# Work to complete
Your answer must be the exact lines from the one with "At what coordinates" to the end of the data, both included, with no pictures.

#####

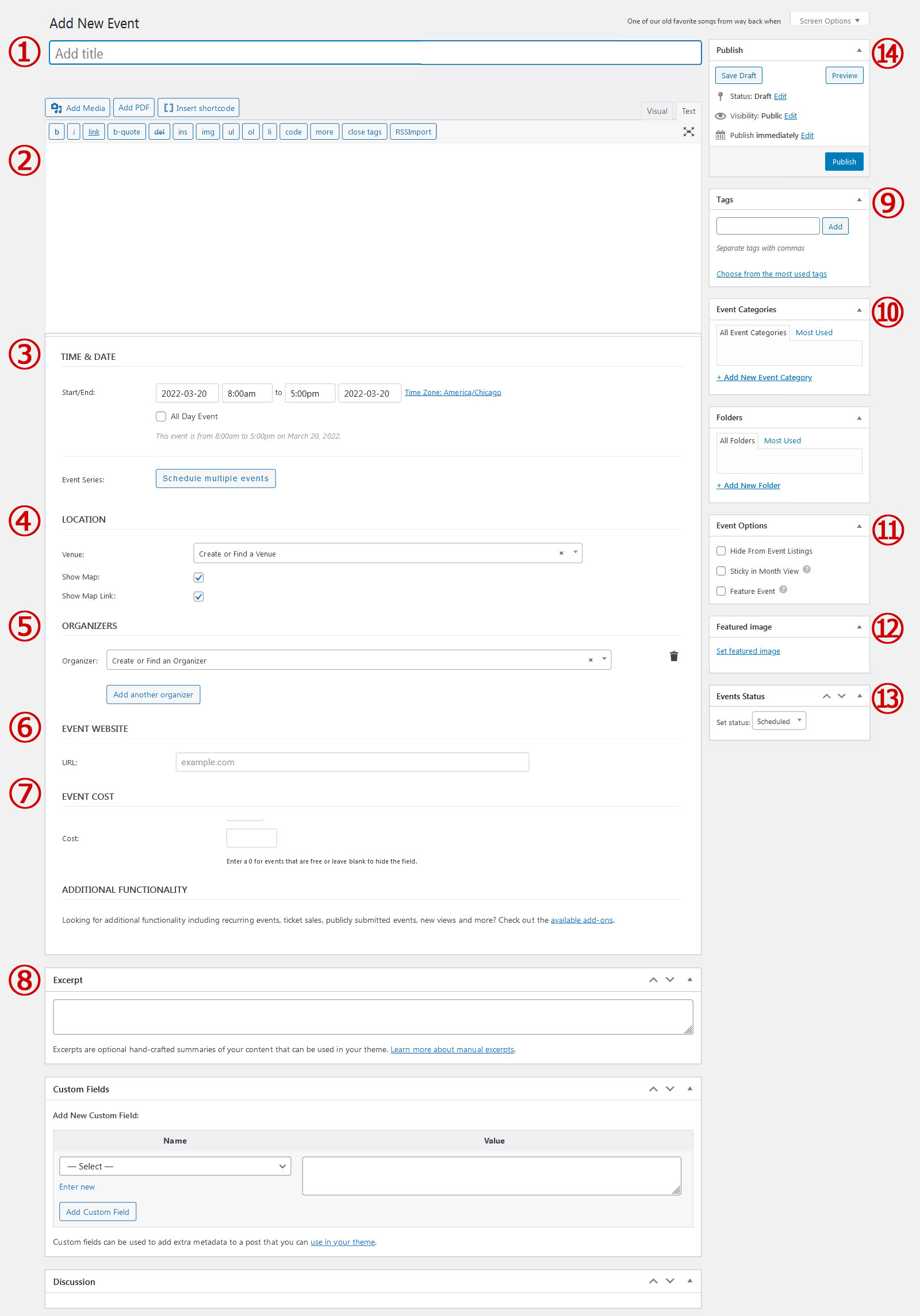Image resolution: width=920 pixels, height=1316 pixels.
Task: Move Excerpt panel down with arrow
Action: pos(670,980)
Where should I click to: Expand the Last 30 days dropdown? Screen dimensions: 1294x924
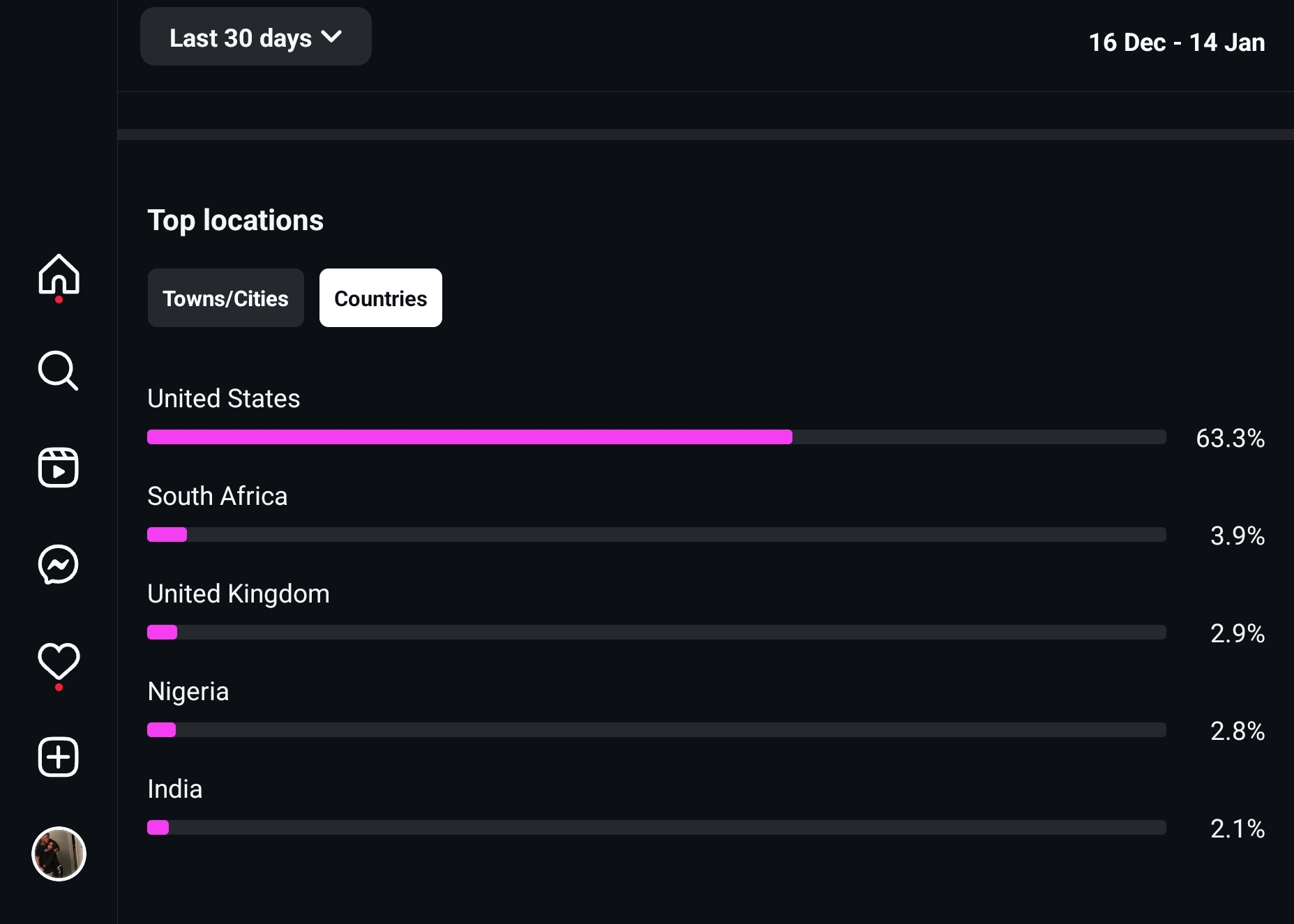[x=256, y=37]
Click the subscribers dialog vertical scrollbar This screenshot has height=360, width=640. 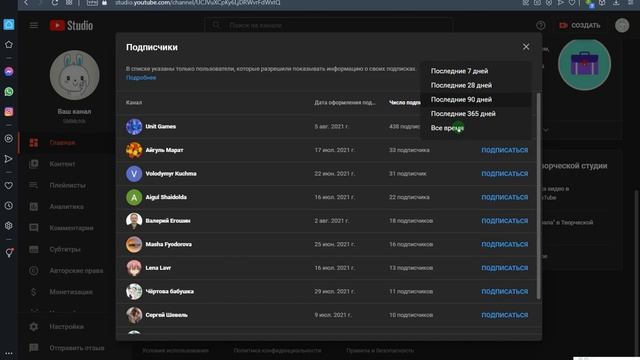pos(538,196)
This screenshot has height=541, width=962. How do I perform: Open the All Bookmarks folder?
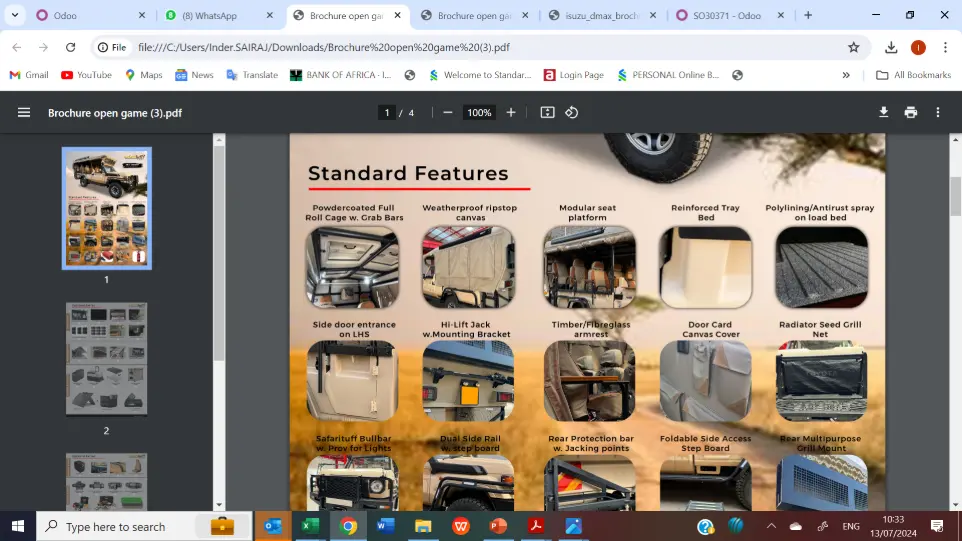click(913, 75)
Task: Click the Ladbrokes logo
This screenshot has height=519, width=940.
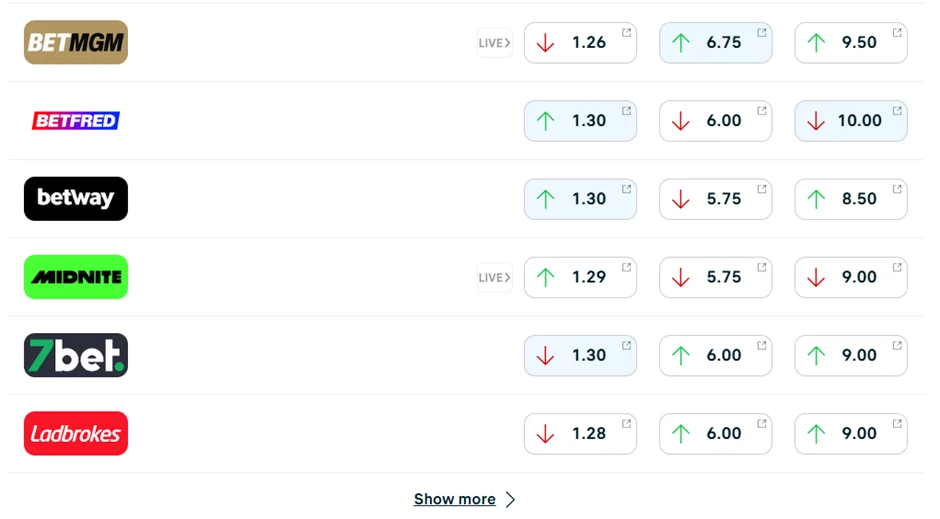Action: coord(76,433)
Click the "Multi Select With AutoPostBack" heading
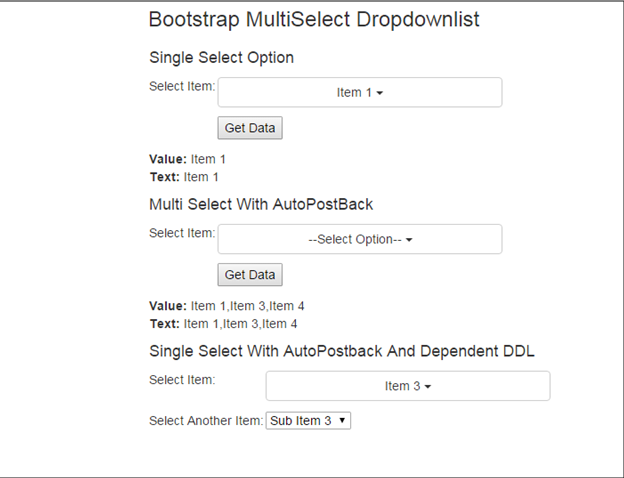Image resolution: width=624 pixels, height=478 pixels. (260, 204)
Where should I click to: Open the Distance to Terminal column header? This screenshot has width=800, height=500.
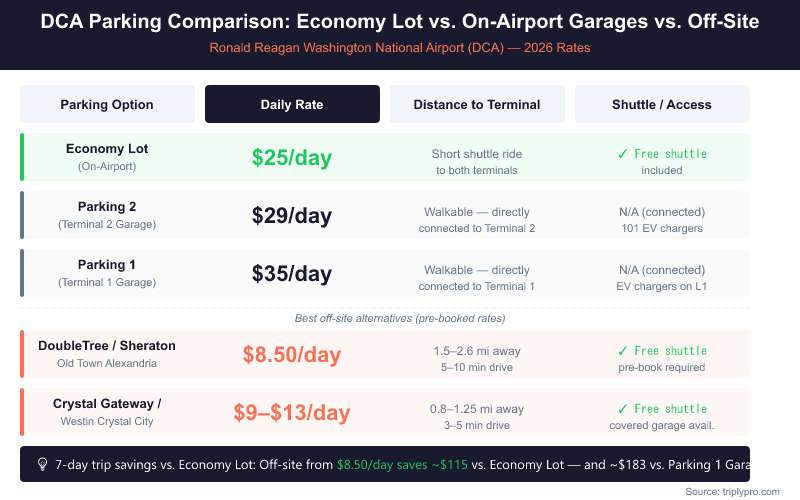pyautogui.click(x=477, y=104)
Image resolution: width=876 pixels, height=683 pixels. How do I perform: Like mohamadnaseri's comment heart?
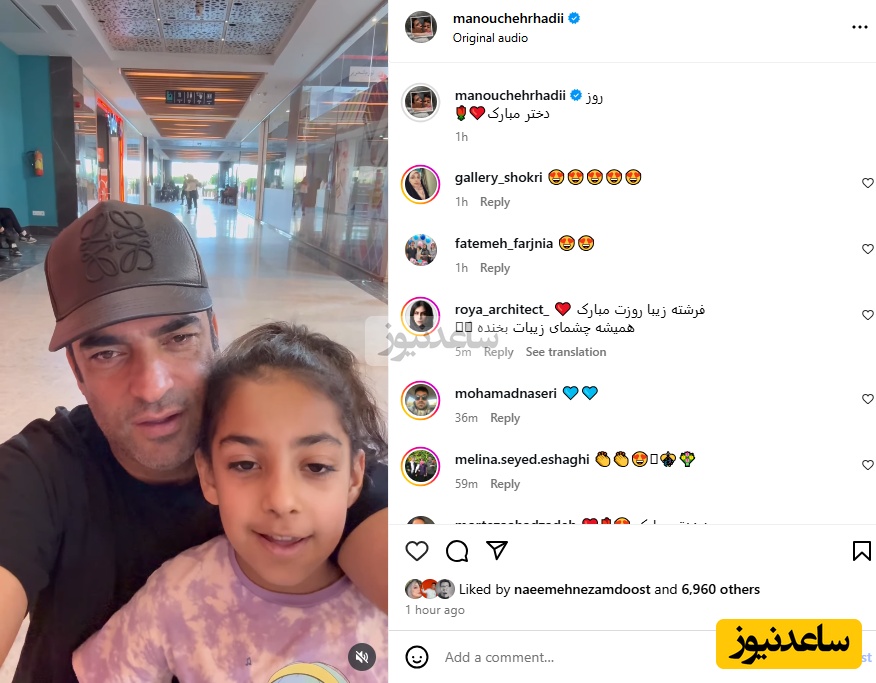click(867, 399)
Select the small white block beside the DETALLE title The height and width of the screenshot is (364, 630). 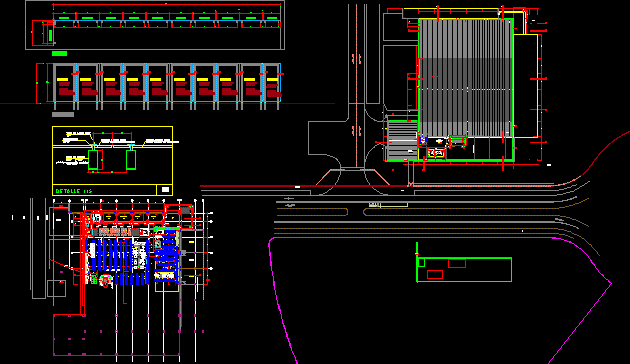pos(165,190)
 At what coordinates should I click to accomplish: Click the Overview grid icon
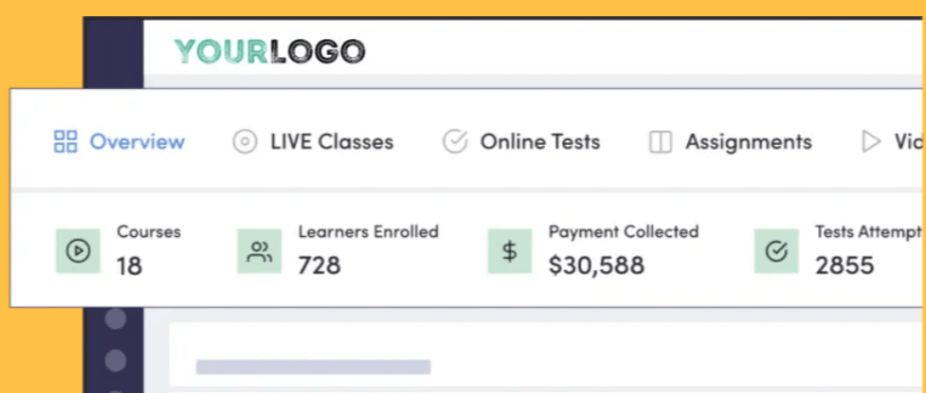[66, 142]
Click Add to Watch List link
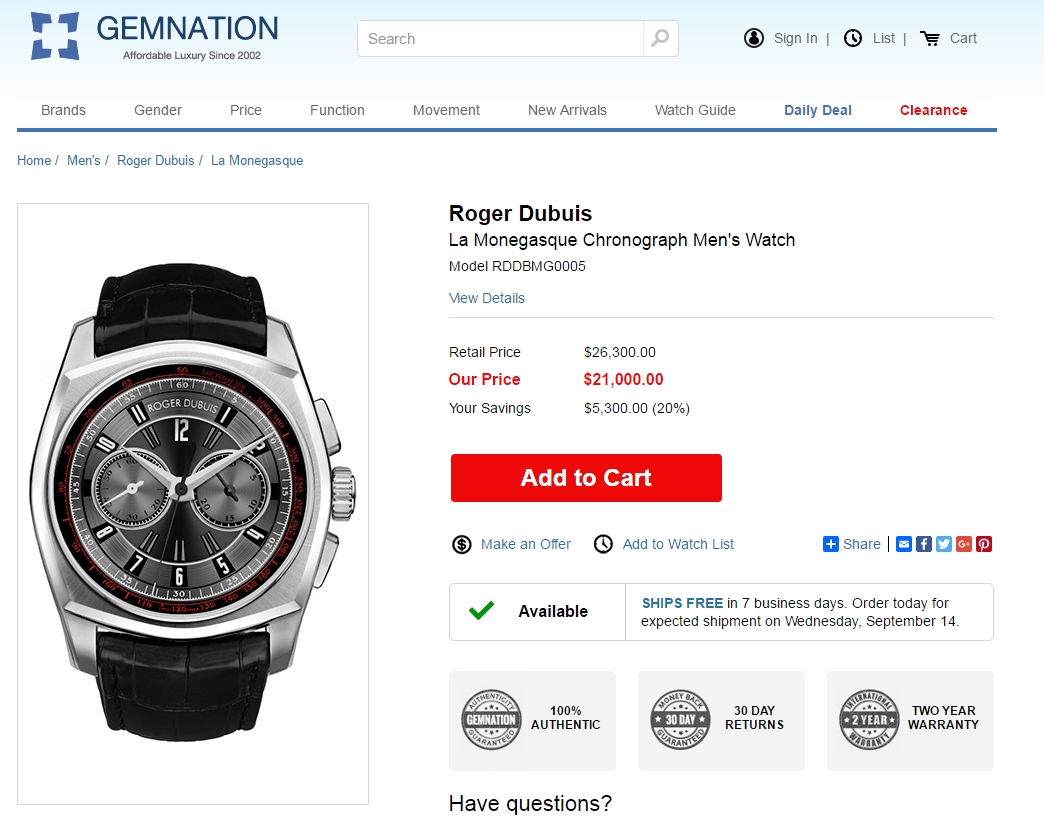 click(x=678, y=544)
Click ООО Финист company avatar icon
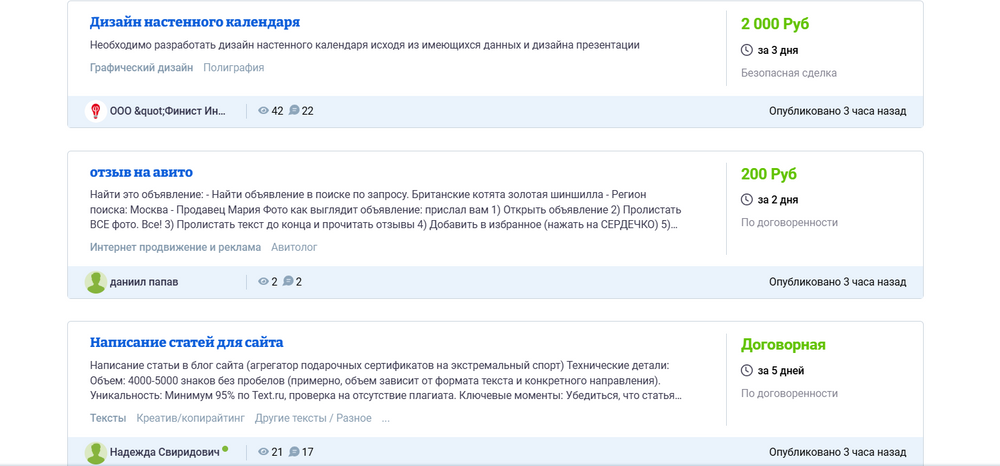The height and width of the screenshot is (466, 1000). coord(96,111)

#####

# Result of the task
 At what coordinates should I click to accomplish: Click the Overview grid icon
[66, 142]
Click Add to Watch List link
 click(x=678, y=544)
Click ООО Финист company avatar icon
The height and width of the screenshot is (466, 1000). coord(96,111)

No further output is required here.